Brief: Go through the entries below, tally each line that has the word "επίσκεψη", and give only the total.

Data for processing:
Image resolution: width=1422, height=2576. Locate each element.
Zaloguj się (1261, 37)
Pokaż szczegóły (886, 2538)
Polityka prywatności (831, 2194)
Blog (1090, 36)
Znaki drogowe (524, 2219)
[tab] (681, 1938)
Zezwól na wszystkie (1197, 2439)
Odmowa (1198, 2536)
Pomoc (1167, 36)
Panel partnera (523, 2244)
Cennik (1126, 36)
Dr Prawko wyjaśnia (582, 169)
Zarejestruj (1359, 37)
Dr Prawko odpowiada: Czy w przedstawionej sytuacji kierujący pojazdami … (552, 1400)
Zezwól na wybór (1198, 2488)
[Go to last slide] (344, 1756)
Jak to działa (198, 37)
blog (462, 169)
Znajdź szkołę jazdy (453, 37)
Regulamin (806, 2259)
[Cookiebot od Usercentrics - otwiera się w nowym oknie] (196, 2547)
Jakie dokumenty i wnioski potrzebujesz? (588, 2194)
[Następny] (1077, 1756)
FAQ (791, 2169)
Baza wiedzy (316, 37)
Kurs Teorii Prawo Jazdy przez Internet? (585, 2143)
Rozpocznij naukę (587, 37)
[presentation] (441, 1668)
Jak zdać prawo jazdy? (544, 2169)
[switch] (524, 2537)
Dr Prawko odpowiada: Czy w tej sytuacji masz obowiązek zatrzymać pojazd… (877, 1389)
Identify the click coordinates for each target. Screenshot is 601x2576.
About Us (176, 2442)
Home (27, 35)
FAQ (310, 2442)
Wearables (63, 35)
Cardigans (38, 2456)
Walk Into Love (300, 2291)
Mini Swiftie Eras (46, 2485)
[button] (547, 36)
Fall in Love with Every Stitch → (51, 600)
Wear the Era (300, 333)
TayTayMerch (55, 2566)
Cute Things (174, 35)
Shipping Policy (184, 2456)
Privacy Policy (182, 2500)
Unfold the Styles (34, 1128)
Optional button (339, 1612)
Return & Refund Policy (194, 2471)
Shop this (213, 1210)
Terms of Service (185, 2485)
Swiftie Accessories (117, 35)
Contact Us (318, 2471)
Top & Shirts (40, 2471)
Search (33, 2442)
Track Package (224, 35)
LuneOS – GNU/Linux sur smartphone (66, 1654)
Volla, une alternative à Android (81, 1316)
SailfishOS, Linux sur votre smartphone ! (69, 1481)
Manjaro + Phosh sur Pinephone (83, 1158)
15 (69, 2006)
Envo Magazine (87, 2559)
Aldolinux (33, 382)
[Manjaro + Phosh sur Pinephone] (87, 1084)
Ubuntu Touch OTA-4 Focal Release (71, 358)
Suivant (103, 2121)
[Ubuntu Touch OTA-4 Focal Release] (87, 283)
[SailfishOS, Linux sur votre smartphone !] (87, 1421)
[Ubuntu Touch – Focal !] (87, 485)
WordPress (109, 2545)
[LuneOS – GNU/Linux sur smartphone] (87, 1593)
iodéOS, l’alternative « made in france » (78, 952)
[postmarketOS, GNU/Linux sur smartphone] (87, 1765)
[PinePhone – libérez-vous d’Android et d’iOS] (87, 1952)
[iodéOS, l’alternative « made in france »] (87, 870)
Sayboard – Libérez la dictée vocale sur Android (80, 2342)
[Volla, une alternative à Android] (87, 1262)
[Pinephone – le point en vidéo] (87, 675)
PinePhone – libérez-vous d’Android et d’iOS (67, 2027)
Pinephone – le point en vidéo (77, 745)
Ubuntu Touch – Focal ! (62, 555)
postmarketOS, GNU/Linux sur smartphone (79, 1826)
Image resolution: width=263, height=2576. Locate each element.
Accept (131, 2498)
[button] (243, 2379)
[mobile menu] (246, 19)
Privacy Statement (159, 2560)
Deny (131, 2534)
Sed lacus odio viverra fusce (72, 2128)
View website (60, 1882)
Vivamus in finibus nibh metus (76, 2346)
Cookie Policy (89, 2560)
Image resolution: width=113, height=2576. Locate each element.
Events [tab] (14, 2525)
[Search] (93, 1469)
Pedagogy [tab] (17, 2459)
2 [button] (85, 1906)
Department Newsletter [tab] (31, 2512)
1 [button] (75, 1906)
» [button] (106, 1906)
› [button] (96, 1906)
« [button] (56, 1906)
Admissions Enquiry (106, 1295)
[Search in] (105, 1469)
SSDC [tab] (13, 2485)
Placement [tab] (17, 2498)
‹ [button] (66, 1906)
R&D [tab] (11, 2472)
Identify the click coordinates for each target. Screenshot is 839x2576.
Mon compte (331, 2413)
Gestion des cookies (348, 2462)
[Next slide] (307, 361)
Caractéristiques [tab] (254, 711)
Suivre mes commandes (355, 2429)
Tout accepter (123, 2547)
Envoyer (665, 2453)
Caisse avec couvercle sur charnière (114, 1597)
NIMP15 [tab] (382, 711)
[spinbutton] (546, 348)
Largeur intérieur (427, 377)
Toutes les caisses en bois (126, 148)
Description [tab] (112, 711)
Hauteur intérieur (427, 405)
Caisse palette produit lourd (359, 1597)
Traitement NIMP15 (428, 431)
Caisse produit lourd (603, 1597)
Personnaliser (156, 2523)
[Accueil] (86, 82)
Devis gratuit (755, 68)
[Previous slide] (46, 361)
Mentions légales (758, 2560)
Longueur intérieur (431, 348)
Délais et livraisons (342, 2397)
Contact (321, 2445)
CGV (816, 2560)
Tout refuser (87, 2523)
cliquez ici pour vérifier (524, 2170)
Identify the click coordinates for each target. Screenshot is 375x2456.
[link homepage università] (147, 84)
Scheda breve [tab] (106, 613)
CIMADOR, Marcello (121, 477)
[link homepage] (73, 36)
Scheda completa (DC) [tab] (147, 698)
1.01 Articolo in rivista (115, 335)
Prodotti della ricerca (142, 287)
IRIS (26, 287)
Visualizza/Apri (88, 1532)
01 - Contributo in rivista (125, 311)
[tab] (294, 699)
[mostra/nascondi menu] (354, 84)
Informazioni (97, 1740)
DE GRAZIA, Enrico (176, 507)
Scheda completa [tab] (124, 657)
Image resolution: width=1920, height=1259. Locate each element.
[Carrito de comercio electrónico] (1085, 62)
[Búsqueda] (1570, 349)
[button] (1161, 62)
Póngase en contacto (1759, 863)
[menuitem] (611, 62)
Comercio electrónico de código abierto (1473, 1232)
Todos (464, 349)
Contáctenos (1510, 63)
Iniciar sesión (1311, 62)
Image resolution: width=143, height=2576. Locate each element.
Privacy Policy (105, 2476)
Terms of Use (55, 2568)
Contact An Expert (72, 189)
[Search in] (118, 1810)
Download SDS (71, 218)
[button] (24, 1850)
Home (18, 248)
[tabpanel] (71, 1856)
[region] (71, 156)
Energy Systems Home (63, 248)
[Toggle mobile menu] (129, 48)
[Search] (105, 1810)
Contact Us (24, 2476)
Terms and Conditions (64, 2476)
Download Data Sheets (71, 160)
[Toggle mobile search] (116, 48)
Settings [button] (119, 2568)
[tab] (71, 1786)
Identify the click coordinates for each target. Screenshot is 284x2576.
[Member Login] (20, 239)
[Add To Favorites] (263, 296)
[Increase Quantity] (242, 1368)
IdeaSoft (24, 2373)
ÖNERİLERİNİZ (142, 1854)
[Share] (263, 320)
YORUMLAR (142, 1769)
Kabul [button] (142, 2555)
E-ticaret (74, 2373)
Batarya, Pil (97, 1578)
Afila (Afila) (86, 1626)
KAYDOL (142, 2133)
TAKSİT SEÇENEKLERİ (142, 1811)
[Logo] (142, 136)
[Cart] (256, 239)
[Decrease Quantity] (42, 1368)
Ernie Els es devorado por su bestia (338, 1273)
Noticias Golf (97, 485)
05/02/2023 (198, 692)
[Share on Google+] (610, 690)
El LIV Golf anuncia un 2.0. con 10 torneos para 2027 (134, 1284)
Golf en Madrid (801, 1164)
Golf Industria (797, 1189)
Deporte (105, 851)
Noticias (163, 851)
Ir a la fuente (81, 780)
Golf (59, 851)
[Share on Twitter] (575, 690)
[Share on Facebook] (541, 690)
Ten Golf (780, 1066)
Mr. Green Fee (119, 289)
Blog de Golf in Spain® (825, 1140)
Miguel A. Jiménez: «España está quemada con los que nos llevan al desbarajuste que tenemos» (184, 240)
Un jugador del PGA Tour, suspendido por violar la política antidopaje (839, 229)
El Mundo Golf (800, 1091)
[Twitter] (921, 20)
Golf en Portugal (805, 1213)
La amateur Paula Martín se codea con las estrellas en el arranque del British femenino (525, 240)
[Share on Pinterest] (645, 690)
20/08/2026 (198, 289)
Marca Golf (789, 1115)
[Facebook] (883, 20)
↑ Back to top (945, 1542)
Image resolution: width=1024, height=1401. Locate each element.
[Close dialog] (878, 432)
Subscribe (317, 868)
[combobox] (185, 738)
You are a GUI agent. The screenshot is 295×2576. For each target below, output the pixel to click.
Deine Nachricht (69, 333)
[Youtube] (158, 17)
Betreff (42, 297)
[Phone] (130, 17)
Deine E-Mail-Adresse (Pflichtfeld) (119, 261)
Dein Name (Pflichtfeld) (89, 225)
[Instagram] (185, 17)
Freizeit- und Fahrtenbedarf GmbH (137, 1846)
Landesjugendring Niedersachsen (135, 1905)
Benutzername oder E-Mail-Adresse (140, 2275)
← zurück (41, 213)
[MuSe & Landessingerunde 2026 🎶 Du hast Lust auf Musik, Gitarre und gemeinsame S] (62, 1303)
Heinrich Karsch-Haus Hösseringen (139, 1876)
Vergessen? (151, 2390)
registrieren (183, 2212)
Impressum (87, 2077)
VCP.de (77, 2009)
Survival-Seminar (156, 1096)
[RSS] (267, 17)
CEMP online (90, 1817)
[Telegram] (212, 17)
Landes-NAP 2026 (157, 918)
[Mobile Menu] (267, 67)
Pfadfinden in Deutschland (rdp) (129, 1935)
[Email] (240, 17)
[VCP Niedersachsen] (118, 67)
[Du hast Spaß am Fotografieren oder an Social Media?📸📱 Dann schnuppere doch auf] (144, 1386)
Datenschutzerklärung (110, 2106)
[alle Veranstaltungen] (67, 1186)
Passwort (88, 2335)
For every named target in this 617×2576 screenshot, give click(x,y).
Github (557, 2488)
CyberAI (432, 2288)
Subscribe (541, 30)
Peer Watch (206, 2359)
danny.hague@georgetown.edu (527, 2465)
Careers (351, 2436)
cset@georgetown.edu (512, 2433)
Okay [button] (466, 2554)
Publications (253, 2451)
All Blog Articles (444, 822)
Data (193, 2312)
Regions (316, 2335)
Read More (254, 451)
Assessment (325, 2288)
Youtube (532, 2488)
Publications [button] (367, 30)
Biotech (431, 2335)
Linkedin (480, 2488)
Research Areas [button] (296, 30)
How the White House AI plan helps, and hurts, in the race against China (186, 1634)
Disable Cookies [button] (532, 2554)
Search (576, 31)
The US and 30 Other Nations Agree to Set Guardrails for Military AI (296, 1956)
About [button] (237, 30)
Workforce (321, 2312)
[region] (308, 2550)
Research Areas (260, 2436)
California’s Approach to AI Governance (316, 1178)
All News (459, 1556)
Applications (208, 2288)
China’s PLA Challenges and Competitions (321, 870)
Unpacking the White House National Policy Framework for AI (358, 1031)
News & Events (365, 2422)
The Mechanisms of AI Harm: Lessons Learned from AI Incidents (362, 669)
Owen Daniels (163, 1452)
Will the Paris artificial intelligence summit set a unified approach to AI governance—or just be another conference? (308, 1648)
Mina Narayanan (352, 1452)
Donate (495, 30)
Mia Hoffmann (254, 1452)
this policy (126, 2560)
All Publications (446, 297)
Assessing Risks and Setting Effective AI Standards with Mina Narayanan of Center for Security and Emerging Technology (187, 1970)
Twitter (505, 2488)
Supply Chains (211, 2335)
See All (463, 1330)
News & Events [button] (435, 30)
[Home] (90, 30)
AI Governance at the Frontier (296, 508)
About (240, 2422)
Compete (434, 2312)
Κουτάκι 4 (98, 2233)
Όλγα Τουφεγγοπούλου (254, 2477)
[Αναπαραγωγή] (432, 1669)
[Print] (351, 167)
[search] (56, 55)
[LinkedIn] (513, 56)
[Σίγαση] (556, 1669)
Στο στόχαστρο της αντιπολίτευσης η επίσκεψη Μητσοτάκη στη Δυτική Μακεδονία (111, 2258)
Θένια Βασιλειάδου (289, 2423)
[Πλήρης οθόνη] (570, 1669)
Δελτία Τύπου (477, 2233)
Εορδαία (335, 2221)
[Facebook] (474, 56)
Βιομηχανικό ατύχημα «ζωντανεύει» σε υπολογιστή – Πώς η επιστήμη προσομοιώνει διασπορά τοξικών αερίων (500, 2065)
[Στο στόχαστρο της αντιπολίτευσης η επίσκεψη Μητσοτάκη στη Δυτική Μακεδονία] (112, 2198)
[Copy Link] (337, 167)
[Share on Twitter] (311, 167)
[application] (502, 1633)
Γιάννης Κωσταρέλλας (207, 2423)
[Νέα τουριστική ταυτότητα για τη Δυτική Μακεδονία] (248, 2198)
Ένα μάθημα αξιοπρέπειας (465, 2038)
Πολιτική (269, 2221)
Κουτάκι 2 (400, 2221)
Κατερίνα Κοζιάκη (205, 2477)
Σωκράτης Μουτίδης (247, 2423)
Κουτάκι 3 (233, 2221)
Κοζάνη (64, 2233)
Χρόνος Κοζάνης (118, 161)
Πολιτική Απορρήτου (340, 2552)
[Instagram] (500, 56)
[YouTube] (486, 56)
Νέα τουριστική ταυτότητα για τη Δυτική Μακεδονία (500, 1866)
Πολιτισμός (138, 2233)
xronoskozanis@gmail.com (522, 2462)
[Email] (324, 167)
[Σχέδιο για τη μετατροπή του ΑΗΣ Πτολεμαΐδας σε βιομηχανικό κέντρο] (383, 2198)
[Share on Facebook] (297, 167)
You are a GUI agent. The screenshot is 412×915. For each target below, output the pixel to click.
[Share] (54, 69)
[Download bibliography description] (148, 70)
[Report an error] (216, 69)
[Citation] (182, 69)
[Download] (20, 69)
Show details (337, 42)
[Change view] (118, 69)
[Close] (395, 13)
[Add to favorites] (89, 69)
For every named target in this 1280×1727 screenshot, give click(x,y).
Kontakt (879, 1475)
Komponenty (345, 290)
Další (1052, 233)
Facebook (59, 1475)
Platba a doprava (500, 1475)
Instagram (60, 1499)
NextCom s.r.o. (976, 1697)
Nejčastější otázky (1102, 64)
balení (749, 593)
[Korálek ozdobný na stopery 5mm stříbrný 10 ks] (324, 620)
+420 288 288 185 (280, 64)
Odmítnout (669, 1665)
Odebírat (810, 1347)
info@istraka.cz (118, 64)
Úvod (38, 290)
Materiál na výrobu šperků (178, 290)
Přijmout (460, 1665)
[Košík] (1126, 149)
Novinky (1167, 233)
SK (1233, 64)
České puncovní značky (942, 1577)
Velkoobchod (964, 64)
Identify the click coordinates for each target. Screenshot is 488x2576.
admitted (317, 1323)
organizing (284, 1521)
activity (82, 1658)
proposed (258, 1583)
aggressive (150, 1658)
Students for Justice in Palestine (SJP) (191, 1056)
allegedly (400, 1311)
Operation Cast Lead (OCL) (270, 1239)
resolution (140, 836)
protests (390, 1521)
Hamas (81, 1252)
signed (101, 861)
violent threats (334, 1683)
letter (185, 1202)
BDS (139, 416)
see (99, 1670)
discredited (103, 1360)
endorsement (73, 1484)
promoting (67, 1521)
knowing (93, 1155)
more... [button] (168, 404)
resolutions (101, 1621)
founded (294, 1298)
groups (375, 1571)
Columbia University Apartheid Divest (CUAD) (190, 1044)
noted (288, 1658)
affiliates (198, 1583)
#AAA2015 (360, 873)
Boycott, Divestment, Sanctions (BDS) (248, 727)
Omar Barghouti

Completed exercise: 2